My dad has four sisters. When I was 5, one of them came to live with us. She came straight from The Philippines and moved into our tiny NYC apartment. Her name is Eloisa, however, in our family and with other Filipino friends, we never called people by their officially documented names. Everyone in our Filipino-American world had a nickname and it would be a long time until you found out a person’s “real” name.
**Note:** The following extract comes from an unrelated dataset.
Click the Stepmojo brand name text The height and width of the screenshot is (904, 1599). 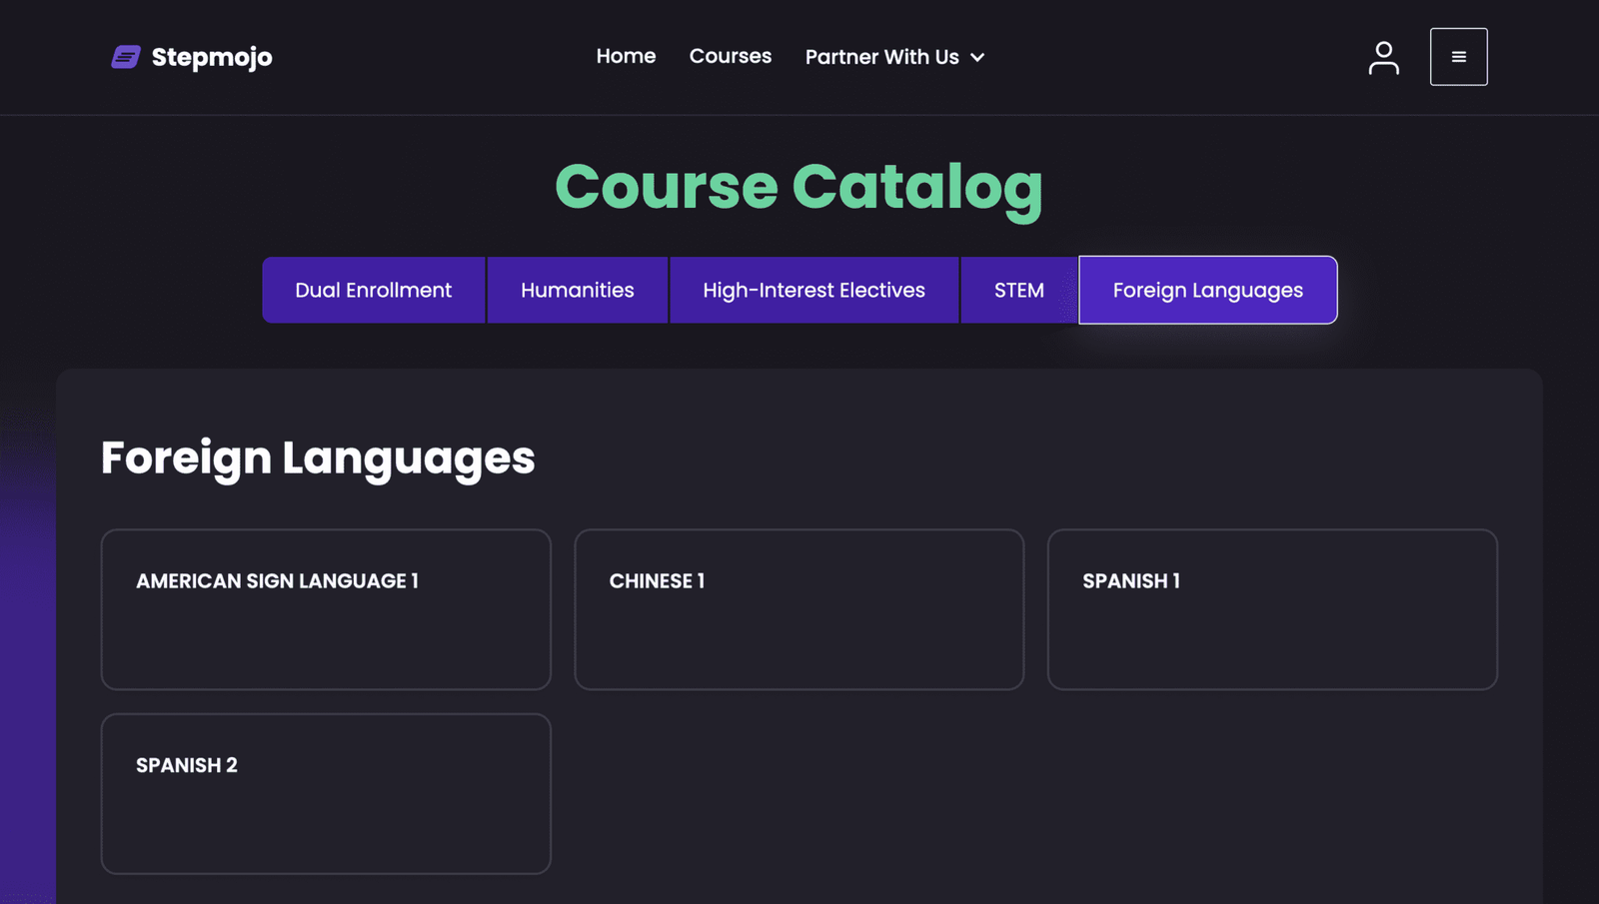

My aunt was the second to the youngest in her family, but for some reason they called her “Baby,” just like in the movie Dirty Dancing. Out of respect for our elders, we always addressed our aunts by first using the word Tita which is aunt in Filipino and then by their nickname. Somehow, my brothers and I started calling Tita Baby, “Tita Babe” and eventually she became “Tita Babes”.For the three of us, Tita Babes was like a third parent. She moved to the States to be closer to her family and to help my parents out. Much of the immediate family had emigrated earlier to Toronto, Canada or NY. She was the last to relocate. The year she came to live with us, was also the year my mother started a full time job. Tita Babes became our own Mrs. Garrett (see TV show Facts of Life , if you don’t know Mrs. G.) She brought us to and from school, took us to the library, spent hours with us at the park, walked us to the local Baskin Robbins Ice Cream Shop and cooked a lot of tasty meals for us. Tita Babes is one of our family’s finest in the kitchen. When we got to our teens, Tita Babes left and moved into another apartment with two other sisters. We are still very close to her and she holds a very special place in our hearts.
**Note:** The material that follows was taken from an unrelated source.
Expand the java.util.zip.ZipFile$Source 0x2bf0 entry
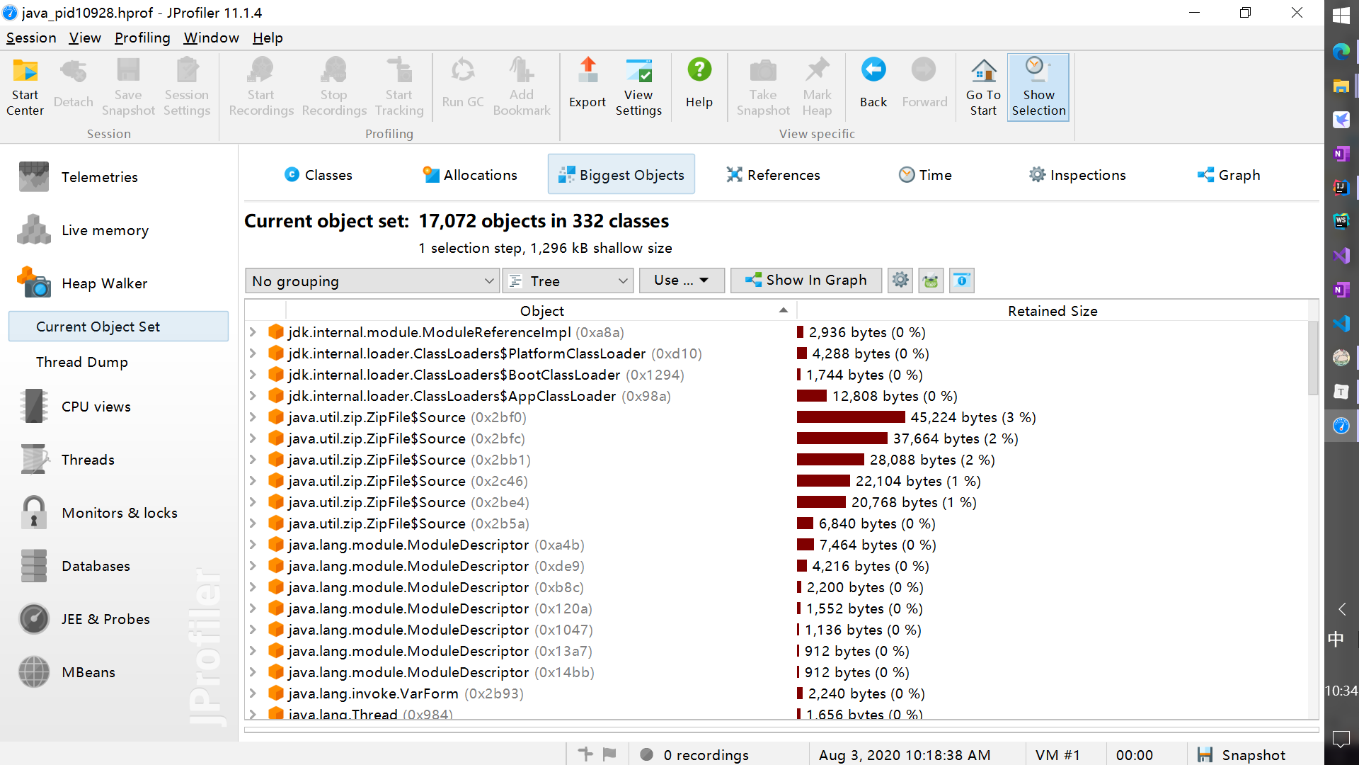This screenshot has width=1359, height=765. coord(255,417)
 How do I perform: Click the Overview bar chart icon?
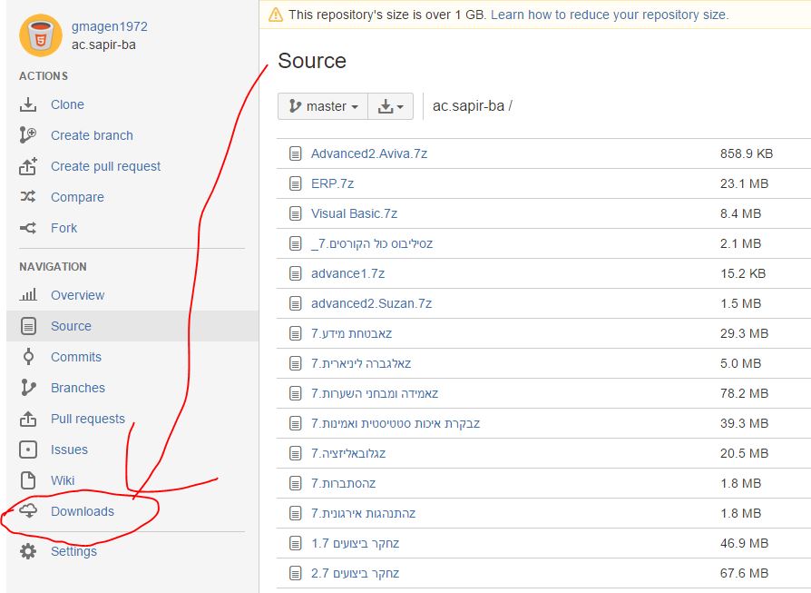tap(28, 295)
Found this photo of the three of us with Tita Babe, the youngest one is hiding behind the stroller

Over the years, I have collected many recipes from my special Tita. Just a few years ago, she started experimenting with baking and last summer I got this recipe from her. We typically celebrate birthdays in our family with an ice cream cake or a mocha cake from our local Filipino bakery. I was surprised to find a recipe for mocha roll stuck to her refrigerator door. The combination of a mocha sponge cake and mocha buttercream frosting often graced the tables of many Filipino celebrations and was served in different ways, such as a roll, sheet cake or layered cake. This one is for the mocha roll.
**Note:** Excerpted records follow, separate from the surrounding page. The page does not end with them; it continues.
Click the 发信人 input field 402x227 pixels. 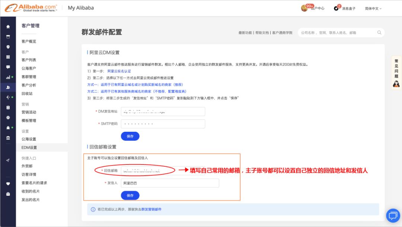(169, 183)
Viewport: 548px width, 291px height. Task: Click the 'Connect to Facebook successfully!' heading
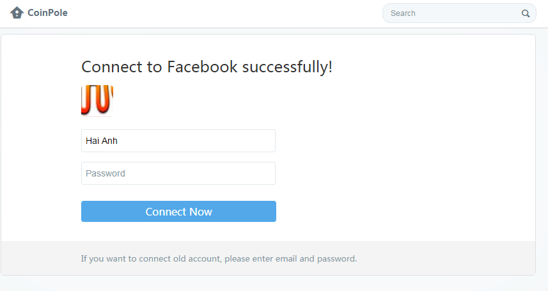click(x=207, y=67)
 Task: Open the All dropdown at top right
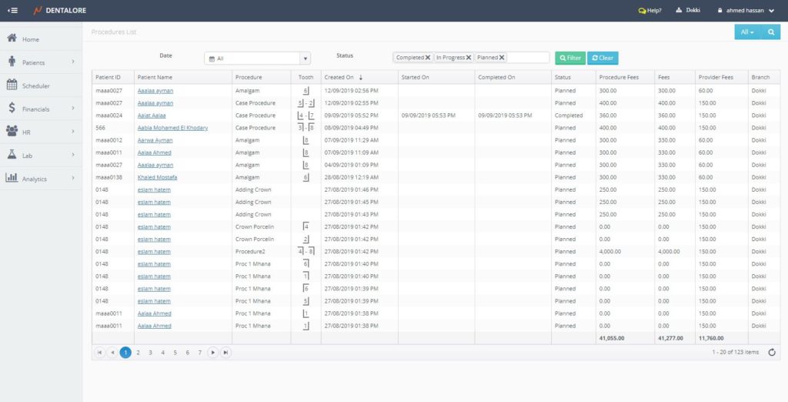click(x=746, y=32)
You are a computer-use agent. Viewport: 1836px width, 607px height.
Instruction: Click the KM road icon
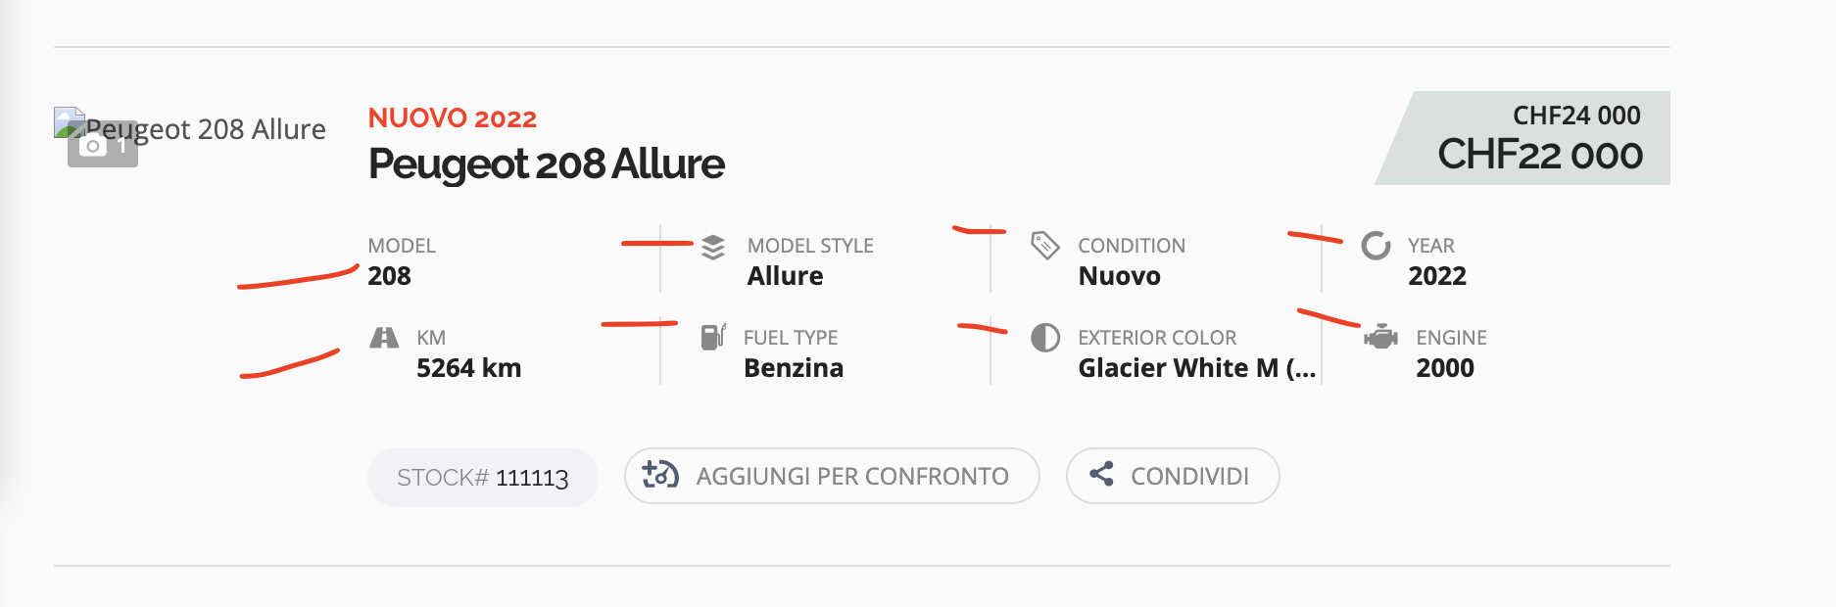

The recipe I scribbled down

Lately, I have been thinking a lot about Tita Babes and missing her. I am also thinking about my babies, still in my womb and this ex-pat life that my husband and I live. Separated by borders, an ocean and a time zone, we live kilometers away from our families. I can’t help but wonder if they will be lucky enough to have a Tita Babes in their lives too.

Tita Babe’s Mocha Roll


1 tsp. instant coffee
1 tsp. hot water
6 egg whites
6 egg yolks
3/4 cup sugar
3/4 cup flour
1/2 tsp. vanilla

Mocha Buttercream Filling & Frosting:
1/2 cup butter or a stick
1/2 cup confectioner’s sugar
1 tsp. coffee (dissolve granules in a drop of hot water)
1/4 cup cream or evaporated milk


Preheat oven to 350 degrees or 180 celsius

Line a large jelly roll pan with parchment paper or grease it with butter and sprinkle with flour.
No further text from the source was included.